Lamport’s happens-before relation $\to$ is the smallest relation satisfying:

  1. If $a$ and $b$ are events in the same process and $a$ occurs before $b$, then $a \to b$.
  2. If $a$ is the send event of a message and $b$ is the corresponding receive, then $a \to b$.
  3. Transitivity: if $a \to b$ and $b \to c$, then $a \to c$.

If neither $a \to b$ nor $b \to a$, then $a$ and $b$ are concurrent ($a \parallel b$): they have no causal relationship.

The happens-before relation defines a partial order on events. It is the formal model of causality in distributed systems.


Scalar (Lamport) Clocks

Goal. Assign a non-negative integer $C(e)$ to each event $e$ such that $a \to b \Rightarrow C(a) < C(b)$. (The converse need not hold - Lamport clocks do not capture concurrency.)

Rules:

  • Each process $p_i$ maintains a counter $LC_i$, initialized to 0.
  • Before executing any event: $LC_i \leftarrow LC_i + 1$.
  • When $p_i$ sends a message: piggyback the current $LC_i$ as timestamp $ts$.
  • When $p_i$ receives a message with timestamp $ts$: $LC_i \leftarrow \max(LC_i, ts) + 1$.

Theorem. If $a \to b$ then $LC(a) < LC(b)$.

Proof. By structural induction on the definition of $\to$:

  • Same process: counter increments before each event, so earlier events have smaller timestamps.
  • Send-receive: receiver increments to $\max(\cdot) + 1$, which is strictly greater than the sender’s timestamp.
  • Transitivity: composition of strict inequalities is a strict inequality. $\square$

The converse fails. $LC(a) < LC(b)$ does not imply $a \to b$. Lamport clocks assign totally ordered timestamps (breaking ties by process ID), imposing a total order consistent with $\to$ but potentially relating concurrent events.

Strongly consistent clocks. A clock assignment is strongly consistent if $a \to b \Leftrightarrow C(a) < C(b)$. Lamport clocks are only weakly consistent ($\Rightarrow$ but not $\Leftarrow$). Vector clocks achieve strong consistency.


Vector Clocks

Goal. Assign timestamps such that $a \to b \Leftrightarrow VC(a) < VC(b)$, where $<$ is the componentwise partial order.

Construction (Fidge 1988, Mattern 1988). Each process $p_i$ maintains a vector $VC_i[1..n]$, initialized to all zeros.

Rules:

  • Before $p_i$ executes a local event: $VC_i[i] \leftarrow VC_i[i] + 1$.
  • When $p_i$ sends a message: increment $VC_i[i]$, piggyback the full vector $VC_i$.
  • When $p_i$ receives a message with timestamp $ts[1..n]$: $VC_i[j] \leftarrow \max(VC_i[j], ts[j])$ for all $j$; then $VC_i[i] \leftarrow VC_i[i] + 1$.

Comparison. For two timestamps $V, W$:

  • $V = W$ iff $V[i] = W[i]$ for all $i$.
  • $V \leq W$ iff $V[i] \leq W[i]$ for all $i$.
  • $V < W$ iff $V \leq W$ and $V \neq W$.
  • $V \parallel W$ (concurrent) iff neither $V \leq W$ nor $W \leq V$.

Theorem. $a \to b \Leftrightarrow VC(a) < VC(b)$.

$VC_i[j]$ represents the number of events process $p_i$ knows process $p_j$ has executed. A vector timestamp thus encodes the “knowledge frontier” of a process at the time of an event.
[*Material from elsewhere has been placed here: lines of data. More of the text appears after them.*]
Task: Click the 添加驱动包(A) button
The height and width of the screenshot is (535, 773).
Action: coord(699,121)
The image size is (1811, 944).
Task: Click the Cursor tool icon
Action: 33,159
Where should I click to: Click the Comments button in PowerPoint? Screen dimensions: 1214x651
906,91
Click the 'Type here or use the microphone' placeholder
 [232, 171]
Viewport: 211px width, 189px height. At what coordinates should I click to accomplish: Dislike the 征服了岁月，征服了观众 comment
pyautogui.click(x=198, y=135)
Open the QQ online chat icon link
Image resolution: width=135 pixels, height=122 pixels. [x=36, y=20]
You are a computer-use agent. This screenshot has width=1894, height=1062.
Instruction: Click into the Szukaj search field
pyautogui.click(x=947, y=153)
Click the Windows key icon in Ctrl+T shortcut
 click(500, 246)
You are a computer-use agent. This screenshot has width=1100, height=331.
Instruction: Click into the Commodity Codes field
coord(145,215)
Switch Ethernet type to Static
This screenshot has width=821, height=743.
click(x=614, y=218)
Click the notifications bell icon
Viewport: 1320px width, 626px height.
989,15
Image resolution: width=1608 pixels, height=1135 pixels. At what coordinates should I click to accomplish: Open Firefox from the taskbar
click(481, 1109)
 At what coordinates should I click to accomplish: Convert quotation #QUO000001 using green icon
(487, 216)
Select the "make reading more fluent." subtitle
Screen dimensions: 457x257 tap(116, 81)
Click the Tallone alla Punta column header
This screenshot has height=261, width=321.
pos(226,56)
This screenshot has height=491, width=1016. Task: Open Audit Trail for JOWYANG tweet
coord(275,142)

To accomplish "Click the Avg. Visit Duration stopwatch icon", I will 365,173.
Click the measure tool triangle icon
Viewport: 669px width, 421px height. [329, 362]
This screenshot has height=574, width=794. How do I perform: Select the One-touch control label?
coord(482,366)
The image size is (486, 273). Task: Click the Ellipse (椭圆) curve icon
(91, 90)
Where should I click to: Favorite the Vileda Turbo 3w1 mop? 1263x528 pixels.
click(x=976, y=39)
Cost. Vector clocks require $O(n)$ space and $O(n)$ communication overhead per message. For large $n$, this is expensive.


Matrix Clocks

Goal. Each process tracks not just what it knows about others, but what it knows about what others know. This enables garbage collection of message logs: process $p_i$ can discard a message once it knows all other processes have received it.

Construction. Each process $p_i$ maintains an $n \times n$ matrix $MC_i$ where:

  • $MC_i[i][j]$: what $p_i$ believes $p_j$ knows about $p_j$’s own events.
  • $MC_i[k][j]$: what $p_i$ believes $p_k$ knows about $p_j$.

Rules:

  • On a local event: $MC_i[i][i] \leftarrow MC_i[i][i] + 1$.
  • On send to $p_j$: piggyback the full matrix $MC_i$; increment $MC_i[i][i]$ and $MC_i[i][j]$ appropriately.
  • On receive from $p_k$ with matrix $M$: $MC_i[l][j] \leftarrow \max(MC_i[l][j], M[l][j])$ for all $l, j$; update own row.

Application. The minimum entry in column $j$ of $MC_i$ (i.e., $\min_k MC_i[k][j]$) is the number of events of $p_j$ that every process in the system has heard about. Messages older than this can be garbage-collected. Matrix clocks trade $O(n^2)$ overhead for the ability to reason about global knowledge.


Message Ordering

Different applications need different guarantees on message delivery order.

FIFO ordering. Messages from a single sender to a single receiver are delivered in the order sent. Easy to achieve with sequence numbers; TCP provides this automatically.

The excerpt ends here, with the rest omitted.